--- GOAL OF THE EXERCISE ---
Reproduce without changes the records starting at the line containing "Task: Open the search" and ending at the line containing "coord(840,321)".

------------------------------------

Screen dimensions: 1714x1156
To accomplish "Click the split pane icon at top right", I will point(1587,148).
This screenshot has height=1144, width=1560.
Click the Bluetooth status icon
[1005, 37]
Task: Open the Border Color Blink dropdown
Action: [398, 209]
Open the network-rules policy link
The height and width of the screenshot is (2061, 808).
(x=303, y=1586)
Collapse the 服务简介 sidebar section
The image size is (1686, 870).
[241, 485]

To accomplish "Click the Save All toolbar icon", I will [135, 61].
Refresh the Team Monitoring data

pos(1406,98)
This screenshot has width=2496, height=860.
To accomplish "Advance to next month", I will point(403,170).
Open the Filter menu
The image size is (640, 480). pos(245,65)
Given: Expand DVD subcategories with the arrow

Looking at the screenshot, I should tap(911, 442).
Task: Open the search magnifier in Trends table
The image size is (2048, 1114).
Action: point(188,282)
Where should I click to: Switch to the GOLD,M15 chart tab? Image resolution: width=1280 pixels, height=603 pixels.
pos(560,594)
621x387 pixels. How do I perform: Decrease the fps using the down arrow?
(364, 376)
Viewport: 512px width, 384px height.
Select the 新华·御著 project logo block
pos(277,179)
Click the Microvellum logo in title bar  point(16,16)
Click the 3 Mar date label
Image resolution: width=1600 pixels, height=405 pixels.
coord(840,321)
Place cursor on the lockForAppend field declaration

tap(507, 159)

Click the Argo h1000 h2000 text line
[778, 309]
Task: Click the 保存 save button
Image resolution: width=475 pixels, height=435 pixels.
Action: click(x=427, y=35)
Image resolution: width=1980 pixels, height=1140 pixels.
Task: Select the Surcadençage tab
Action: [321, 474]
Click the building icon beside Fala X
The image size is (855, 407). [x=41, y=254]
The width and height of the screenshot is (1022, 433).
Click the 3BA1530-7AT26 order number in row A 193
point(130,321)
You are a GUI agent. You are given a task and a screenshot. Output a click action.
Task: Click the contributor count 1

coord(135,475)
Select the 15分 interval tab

------------------------------------

--- RESULT OF THIS TASK ---
Task: Open the search magnifier in Trends table
The image size is (2048, 1114).
Action: point(188,282)
Where should I click to: Switch to the GOLD,M15 chart tab? Image resolution: width=1280 pixels, height=603 pixels.
pos(560,594)
621x387 pixels. How do I perform: Decrease the fps using the down arrow?
(364, 376)
Viewport: 512px width, 384px height.
Select the 新华·御著 project logo block
pos(277,179)
Click the Microvellum logo in title bar  point(16,16)
Click the 3 Mar date label
Image resolution: width=1600 pixels, height=405 pixels.
coord(840,321)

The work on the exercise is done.